* Work instructions: Render the material, from its first line through the line containing "The image size is (1456, 817).", as a Markdown table with the columns Row and Line. Give each line its row number and leave out blank lines.

* Task material:
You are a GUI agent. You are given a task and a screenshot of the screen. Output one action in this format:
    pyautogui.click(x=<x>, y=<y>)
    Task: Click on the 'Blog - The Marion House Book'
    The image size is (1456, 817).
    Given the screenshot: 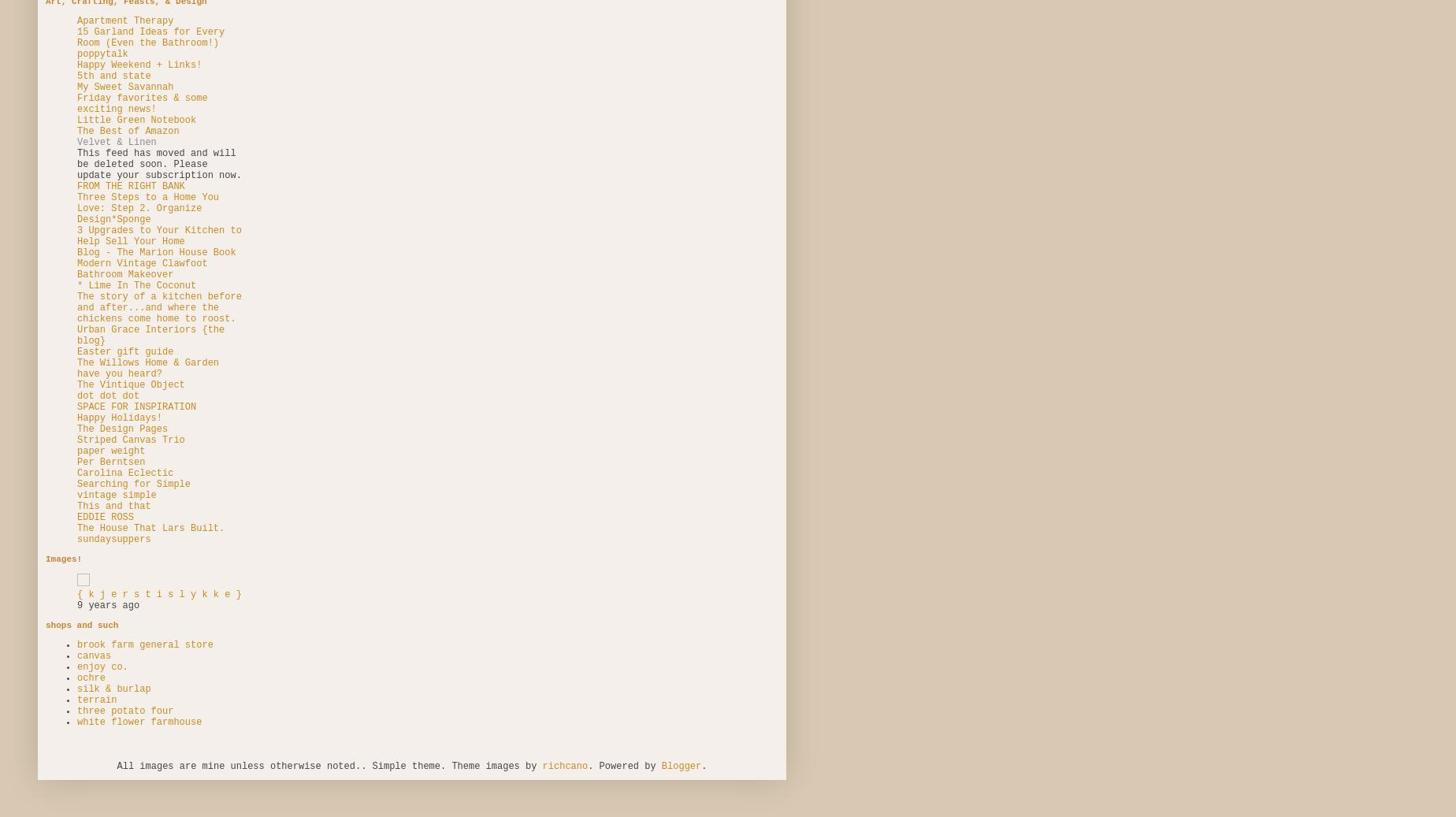 What is the action you would take?
    pyautogui.click(x=156, y=251)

* Result for this task:
| Row | Line |
|---|---|
| 1 | You are a GUI agent. You are given a task and a screenshot of the screen. Output one action in this format: |
| 2 |     pyautogui.click(x=<x>, y=<y>) |
| 3 |     Task: Click on the 'Blog - The Marion House Book' |
| 4 |     The image size is (1456, 817). |